### Goal of the exercise
Keep only the lines from the top of the listing through the one with "Select the active", and reproduce them unaltered.

--------------------------------

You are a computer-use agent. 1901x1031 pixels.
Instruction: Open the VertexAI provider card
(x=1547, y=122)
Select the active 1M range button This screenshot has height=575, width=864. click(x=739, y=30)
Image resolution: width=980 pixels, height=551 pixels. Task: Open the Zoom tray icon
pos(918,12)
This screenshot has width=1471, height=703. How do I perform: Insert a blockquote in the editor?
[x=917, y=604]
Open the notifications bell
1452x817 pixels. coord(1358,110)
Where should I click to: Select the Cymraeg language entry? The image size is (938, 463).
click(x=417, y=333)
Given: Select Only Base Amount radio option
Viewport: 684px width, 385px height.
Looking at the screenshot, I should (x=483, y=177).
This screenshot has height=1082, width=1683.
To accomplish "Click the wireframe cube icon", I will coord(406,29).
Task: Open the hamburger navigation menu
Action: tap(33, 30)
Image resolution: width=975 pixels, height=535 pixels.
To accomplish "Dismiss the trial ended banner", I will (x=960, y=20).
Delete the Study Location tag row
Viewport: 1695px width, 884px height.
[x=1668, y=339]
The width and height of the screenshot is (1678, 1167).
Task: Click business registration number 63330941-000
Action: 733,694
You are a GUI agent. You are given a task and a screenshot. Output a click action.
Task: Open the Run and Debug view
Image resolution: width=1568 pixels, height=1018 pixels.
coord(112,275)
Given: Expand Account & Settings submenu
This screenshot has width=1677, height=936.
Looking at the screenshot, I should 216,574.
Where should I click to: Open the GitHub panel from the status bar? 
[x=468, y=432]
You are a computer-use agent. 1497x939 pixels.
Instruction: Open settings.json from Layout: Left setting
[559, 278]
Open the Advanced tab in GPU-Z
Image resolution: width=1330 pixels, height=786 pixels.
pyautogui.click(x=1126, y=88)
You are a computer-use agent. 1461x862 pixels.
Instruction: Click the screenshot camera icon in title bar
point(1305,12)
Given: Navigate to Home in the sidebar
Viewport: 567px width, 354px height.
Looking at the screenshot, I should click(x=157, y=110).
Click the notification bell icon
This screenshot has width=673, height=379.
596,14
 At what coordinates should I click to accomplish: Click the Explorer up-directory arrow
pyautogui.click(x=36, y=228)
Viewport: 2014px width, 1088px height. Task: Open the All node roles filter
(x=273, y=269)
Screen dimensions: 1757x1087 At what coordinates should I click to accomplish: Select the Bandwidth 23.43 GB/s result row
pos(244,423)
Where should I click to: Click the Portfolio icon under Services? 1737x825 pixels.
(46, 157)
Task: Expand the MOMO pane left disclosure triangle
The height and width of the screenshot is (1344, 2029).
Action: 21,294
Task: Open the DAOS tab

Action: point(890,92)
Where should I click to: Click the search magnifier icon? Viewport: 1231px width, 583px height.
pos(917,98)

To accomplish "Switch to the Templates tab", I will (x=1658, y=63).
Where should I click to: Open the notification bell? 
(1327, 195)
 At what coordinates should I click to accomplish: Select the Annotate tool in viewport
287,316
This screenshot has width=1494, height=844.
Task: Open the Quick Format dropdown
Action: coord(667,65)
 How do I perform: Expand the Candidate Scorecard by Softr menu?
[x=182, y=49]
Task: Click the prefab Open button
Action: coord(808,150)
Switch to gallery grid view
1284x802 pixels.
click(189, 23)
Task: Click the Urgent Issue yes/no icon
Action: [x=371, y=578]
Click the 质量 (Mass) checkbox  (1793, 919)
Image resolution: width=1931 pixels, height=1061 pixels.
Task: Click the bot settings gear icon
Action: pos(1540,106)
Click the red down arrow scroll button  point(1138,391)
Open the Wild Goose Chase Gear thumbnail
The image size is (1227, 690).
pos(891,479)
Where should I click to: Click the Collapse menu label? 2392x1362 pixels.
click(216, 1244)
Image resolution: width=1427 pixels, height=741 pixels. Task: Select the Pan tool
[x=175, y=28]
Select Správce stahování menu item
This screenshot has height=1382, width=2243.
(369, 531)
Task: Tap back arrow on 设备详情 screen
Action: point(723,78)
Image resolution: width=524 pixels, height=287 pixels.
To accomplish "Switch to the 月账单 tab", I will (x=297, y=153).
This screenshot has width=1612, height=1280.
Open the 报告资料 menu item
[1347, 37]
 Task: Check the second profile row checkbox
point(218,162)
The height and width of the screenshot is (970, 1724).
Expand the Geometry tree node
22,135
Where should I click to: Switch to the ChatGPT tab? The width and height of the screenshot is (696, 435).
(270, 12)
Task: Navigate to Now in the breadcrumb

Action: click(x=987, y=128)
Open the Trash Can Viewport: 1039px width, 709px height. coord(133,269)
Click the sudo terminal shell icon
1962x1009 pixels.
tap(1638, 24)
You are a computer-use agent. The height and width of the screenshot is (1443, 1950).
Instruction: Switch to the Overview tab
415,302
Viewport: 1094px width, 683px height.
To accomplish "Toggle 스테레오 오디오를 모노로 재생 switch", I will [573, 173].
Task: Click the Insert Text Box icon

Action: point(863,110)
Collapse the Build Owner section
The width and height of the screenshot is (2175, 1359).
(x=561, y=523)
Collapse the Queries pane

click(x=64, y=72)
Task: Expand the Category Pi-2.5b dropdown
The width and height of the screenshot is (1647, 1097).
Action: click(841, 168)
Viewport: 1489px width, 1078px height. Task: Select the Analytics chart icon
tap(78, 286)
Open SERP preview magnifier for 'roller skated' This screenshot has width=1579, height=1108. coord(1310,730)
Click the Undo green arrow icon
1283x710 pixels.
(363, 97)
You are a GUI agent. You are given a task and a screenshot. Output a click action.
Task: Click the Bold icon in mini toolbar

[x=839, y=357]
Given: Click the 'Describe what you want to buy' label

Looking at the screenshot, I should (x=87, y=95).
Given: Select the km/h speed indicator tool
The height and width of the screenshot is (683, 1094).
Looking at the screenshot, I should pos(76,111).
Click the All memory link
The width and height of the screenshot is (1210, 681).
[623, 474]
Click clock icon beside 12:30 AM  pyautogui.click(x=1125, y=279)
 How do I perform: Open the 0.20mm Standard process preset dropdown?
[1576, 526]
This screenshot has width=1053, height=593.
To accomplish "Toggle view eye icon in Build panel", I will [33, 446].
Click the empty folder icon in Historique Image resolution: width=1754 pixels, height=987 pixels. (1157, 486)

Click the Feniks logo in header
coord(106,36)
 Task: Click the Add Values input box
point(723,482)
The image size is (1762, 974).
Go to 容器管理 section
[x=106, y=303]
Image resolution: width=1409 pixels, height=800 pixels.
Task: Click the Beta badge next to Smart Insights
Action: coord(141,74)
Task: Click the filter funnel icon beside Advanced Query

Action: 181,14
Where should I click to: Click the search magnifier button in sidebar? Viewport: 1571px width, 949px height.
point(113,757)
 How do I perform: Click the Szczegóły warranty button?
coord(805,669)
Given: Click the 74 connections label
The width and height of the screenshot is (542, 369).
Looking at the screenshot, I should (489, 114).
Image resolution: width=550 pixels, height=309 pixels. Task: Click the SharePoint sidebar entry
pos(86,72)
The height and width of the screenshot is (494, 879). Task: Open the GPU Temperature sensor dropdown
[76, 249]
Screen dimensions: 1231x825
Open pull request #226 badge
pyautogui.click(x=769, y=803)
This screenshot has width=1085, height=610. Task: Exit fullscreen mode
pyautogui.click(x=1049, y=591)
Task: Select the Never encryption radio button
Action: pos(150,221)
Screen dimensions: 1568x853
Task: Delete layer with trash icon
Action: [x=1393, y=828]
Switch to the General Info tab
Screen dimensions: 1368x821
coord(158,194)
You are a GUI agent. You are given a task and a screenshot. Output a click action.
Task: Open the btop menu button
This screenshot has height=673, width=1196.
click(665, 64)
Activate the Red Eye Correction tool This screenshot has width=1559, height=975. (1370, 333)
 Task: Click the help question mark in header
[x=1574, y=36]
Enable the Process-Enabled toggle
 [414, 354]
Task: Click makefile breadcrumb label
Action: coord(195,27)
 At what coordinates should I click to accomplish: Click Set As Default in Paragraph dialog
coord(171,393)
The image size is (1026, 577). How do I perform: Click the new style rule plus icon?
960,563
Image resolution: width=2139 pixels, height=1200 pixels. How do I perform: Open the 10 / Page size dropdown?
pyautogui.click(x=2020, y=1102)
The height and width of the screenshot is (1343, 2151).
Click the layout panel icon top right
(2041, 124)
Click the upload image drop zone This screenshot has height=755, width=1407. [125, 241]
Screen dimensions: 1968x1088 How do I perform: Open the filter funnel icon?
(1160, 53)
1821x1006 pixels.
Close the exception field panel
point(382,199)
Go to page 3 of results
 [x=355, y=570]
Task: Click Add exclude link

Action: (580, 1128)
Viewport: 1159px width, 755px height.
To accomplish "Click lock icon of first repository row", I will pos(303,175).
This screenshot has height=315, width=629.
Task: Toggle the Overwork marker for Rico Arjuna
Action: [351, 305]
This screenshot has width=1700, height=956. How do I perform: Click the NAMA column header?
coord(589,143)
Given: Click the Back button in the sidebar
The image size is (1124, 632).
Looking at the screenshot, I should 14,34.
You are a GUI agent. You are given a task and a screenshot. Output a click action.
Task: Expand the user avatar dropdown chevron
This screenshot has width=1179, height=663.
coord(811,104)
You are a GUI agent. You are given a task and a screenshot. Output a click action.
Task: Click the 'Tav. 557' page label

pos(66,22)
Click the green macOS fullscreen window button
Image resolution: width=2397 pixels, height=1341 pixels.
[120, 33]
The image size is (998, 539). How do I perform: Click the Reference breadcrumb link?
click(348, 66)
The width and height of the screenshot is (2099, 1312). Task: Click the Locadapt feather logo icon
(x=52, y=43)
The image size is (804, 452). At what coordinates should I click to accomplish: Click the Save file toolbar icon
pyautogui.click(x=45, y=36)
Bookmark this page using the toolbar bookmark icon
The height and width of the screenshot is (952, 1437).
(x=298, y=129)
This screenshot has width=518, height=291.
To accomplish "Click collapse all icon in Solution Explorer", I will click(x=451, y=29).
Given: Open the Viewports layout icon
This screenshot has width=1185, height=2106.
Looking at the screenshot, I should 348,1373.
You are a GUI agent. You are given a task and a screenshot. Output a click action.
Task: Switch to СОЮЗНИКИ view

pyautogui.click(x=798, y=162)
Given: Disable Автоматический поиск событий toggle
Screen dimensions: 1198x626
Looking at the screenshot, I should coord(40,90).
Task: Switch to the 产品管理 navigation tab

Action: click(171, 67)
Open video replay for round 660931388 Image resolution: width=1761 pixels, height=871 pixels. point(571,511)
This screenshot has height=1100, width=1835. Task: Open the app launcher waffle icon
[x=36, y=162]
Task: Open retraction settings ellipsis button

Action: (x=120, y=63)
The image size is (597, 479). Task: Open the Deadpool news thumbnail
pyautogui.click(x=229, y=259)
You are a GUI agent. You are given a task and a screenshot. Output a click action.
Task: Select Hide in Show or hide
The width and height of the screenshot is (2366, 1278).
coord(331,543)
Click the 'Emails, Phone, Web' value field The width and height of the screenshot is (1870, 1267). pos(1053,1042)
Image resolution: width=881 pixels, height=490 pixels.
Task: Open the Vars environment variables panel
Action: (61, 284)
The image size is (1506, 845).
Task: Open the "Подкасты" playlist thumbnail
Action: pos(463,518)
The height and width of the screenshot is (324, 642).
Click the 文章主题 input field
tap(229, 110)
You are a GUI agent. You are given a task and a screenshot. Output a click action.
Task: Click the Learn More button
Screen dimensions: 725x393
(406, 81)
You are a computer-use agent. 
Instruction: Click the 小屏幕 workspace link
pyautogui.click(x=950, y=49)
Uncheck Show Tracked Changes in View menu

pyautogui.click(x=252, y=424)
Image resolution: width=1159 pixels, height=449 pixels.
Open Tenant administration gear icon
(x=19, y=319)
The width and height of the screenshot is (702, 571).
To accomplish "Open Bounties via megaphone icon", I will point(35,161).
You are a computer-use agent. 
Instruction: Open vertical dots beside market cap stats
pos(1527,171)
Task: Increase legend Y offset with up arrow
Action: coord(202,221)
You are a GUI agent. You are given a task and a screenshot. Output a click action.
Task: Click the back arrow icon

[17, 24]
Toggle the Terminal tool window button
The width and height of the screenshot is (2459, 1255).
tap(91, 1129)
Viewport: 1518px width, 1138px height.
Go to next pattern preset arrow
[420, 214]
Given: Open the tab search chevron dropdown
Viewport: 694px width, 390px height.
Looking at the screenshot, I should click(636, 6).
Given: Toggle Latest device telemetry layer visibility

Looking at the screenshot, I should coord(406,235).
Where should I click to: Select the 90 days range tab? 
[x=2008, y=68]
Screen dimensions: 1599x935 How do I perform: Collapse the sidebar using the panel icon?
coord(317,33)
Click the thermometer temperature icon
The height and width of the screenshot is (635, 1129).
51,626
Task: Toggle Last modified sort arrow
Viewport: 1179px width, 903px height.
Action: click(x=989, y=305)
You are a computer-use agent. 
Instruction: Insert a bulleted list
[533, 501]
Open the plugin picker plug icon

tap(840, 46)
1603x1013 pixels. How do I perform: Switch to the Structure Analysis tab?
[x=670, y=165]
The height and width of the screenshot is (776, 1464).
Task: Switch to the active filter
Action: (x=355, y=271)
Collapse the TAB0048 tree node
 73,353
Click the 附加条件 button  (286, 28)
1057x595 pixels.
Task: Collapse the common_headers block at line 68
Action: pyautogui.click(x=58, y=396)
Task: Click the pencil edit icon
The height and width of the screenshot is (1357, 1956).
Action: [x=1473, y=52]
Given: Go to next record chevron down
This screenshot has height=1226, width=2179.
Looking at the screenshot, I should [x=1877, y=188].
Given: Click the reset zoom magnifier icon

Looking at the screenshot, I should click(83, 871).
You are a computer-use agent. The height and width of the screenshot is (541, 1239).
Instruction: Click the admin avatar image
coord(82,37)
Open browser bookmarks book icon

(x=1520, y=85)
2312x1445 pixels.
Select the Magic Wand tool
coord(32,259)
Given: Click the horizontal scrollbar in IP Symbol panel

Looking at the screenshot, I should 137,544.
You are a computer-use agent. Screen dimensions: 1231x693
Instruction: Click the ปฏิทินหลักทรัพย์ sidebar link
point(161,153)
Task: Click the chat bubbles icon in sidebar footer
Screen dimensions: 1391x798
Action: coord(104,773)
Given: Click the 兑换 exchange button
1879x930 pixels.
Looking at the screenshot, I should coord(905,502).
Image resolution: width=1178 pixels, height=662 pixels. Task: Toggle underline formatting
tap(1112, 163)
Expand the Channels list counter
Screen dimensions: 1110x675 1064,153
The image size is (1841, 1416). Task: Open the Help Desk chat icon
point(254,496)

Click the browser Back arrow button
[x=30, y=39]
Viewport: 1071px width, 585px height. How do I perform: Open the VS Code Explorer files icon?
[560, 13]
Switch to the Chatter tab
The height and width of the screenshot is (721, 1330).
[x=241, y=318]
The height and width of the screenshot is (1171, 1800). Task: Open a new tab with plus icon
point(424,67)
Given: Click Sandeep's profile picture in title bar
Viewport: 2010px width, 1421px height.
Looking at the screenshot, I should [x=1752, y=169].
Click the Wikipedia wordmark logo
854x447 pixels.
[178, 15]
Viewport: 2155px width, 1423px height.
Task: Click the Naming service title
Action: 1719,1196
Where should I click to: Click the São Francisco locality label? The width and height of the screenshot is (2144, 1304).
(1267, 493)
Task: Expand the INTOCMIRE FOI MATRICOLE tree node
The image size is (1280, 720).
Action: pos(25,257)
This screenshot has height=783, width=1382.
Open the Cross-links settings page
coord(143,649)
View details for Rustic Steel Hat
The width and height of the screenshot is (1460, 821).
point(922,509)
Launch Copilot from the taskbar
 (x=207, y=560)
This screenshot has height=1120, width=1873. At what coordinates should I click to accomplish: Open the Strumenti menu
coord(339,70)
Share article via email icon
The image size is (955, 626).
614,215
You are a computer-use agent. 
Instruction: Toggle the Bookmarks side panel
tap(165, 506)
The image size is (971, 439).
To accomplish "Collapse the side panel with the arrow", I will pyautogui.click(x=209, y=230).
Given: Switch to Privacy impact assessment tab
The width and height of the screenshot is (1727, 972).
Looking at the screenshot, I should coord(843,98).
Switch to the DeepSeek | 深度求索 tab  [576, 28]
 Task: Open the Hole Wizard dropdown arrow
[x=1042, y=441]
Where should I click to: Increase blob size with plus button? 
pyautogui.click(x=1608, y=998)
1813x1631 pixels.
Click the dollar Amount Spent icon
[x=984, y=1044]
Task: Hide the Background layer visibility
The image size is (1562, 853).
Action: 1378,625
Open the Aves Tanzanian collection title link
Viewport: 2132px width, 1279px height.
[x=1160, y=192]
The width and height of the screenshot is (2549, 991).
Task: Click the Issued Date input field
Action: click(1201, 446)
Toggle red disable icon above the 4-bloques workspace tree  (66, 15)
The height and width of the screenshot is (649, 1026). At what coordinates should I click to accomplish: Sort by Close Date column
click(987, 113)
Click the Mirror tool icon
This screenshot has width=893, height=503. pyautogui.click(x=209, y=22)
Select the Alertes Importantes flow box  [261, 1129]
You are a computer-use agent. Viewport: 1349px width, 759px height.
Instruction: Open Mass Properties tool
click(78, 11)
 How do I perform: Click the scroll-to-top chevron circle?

--------------------------------

### Response to the exercise
You are a computer-use agent. 1901x1031 pixels.
Instruction: Open the VertexAI provider card
(x=1547, y=122)
Select the active 1M range button This screenshot has height=575, width=864. click(x=739, y=30)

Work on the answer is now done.